During VBAC you are monitored closely, and you will probably have continuous monitoring to your baby’s heart rate patterns. You will have an IV in, and we do recommend you have an epidural in place.
You cannot be induced by protagalndins if you had a previous C Section (these are the Gel or the Tape options). You cant still have Pit, the IV medication that makes your contractions stronger. If you need to be induced, a catheter (Foley’s Balloon Catheter) may be used to open your cervix a little bit. This will allow us to break your waters, and start Pit. If it does not work, we might need to evaluate why we need to induce labour at that point, and what are the options available. (Top)
Vaginal Breech Delivery
Following a large and famous trial (Term Breech Trial) that looked into vaginal breech delivery, the recommendation came out that all breech babies need to be delivered by a C Section. The results pointed out to how much safer a C Section is for babies. There was evidence of increased complications for mothers, though.

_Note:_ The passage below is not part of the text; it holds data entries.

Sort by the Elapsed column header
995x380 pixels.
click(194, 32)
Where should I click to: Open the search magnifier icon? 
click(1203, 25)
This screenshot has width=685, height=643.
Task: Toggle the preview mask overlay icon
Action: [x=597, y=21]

Recently, the trend is gradually shifting towards allowing selected cases to proceed with a vaginal delivery. The baby should be of average size, be term, and the head is not extended (not looking upwards-by ultrasound). If ultrasound say the baby came as footling breech, you will need to have a C Section. Some obstetricians are not comfortable offering you a vaginal delivery if the breech was your first baby.
Since not all obstetricians are comfortable delivering breech vaginally, we cannot guarantee that you will have a breech delivery. (Top)
A world old tradition, many parents have questions about Circumcision. Some cultures, like in the Moslem and Jewish population will do it for religious reasons, while other cultures will do it for aesthetic and hyegenic reasons. What it is, basically, is taking off the extra piece of skin off the penis (called prepuce). It can be done at any age, but typically is done within the first days after birth.
Benefits of circumcision include easier cleaning, less infections and apparently has some protective against some infections, like HIV.
If you have a family history of bleeding disorders, especially Hemophylia on the mothers side, you need to discuss this with your doctor and ask if the baby is still OK going ahead with it or not.
There is this point of view that promotes not performing an aesthetic procedure on a baby that did not chose to have it done and did not have a say in the whole story. This can be a very long discussion.
Circumcision is not covered by OHIP. You will have to pay the hospital (by credit card-only) and the physician (cash only) on the day of the procedure. The last I asked, the total was less than CAD 500. Dr Gibson, one of the Urologist, is the physician performing this procedure. He visits the hospital nearly every day.
If you want to circumcise your newborn boy in the hospital (recommended time, better than later) tell your nurse, and she will help you arrange it.
Again, we are talking about the Oshawa Hospital.